As for Lady St. Serf, it was popularly reported that the reason why she almost invariably lived in the country was her health, which kept her out of society – a report, I need not say, absolutely rejected by society itself, which knew all the circumstances better than you or I do: but which sufficed for the outsiders who knew nothing. When Elinor did appear upon great occasions, which she consented to do, her matured beauty gave the fullest contradiction to the pretext on which she continued to live her own life. But old Lord St. Serf, who got old so long before he need to have done, with perhaps the same sort of constitutional weakness which had carried off all his brothers before their time, or perhaps because he had too much abused a constitution which was not weak – grew more and more fond in his latter days of the country too, and kept appearing at Lakeside so often that at last the ladies removed much nearer town, to the country-house of the St. Serfs, which had not been occupied for ages, where they presented at last the appearance of a united family; and where "Lomond" (who would have thought it very strange now to be addressed by any other name) brought his friends, and was not ill-pleased to hear his father discourse, in a way which sometimes still offended the home-bred Pippo, but which the other young men found very amusing. It was not in the way of morals, however, that Lord St. Serf ever offended.
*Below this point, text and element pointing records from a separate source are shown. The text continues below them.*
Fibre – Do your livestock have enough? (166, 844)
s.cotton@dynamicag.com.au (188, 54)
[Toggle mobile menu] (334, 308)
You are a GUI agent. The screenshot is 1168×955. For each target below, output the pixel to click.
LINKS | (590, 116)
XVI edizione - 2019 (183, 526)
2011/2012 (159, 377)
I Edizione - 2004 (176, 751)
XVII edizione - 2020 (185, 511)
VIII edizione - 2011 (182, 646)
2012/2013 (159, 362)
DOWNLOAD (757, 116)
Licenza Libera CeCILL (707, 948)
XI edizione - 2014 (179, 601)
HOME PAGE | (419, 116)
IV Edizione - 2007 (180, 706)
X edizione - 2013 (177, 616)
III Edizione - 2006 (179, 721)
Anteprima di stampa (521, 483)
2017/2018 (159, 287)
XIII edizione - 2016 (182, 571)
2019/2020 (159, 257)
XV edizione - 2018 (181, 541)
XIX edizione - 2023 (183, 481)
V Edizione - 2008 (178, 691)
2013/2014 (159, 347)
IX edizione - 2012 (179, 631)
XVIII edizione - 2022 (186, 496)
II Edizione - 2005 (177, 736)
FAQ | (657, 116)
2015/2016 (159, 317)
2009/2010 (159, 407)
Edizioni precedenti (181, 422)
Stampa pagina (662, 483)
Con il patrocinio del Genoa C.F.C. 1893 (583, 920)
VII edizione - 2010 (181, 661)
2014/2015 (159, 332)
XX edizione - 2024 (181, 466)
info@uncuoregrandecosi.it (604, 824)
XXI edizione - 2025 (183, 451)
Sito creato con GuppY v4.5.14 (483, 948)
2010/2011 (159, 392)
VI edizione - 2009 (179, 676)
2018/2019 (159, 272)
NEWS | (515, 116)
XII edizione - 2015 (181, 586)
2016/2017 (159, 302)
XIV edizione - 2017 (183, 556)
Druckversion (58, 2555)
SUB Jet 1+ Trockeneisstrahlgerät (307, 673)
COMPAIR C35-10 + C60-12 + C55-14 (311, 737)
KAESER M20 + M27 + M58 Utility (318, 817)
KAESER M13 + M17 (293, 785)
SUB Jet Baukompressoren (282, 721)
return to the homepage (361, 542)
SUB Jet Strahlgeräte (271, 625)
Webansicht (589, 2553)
The fear of Elinor kept him as blameless as any good-*natured preacher of the endless theme, that all is vanity, could do.
These family arrangements, however, and the modified happiness obtained by their means, were still all in the future, when John Tatham, a little afraid of the encounter, yet anxious to have it over, went to Ebury Street the day after these occurrences, to see Elinor for the first time under her new character as Lady St. Serf. He found her in a languor and exhaustion much unlike Elinor, doing nothing, not even a book near, lying back in her chair, fallen upon herself, as the French say. Some of those words that mean nothing passed between them, and then she said, "John, did Pippo tell you that he had been there?"
He nodded his head, finding nothing to say.
"Without any warning, to see his mother stand up before all the world to be tried – for her life."
"Elinor," said John, "you are as fantastic as the boy."
"I was – being tried for my life – before him as the judge. And he has acquitted me; but, oh, I wonder, I wonder if he would have done so had he known all that I know?"
"I do so," said John, "perhaps a little more used to the laws of evidence than Pippo."
"Ah, you!" she said, giving him her hand, with a look which John did not know how to take, whether as the fullest expression of trust, or an affectionate disdain of the man in whose partial judgment no justice was. And then she asked a question which threw perhaps the greatest perplexity he had ever known into John Tatham's life. "When you tell a fact – that is true: with the intention to deceive: John, you that know the laws of evidence, is that a lie?"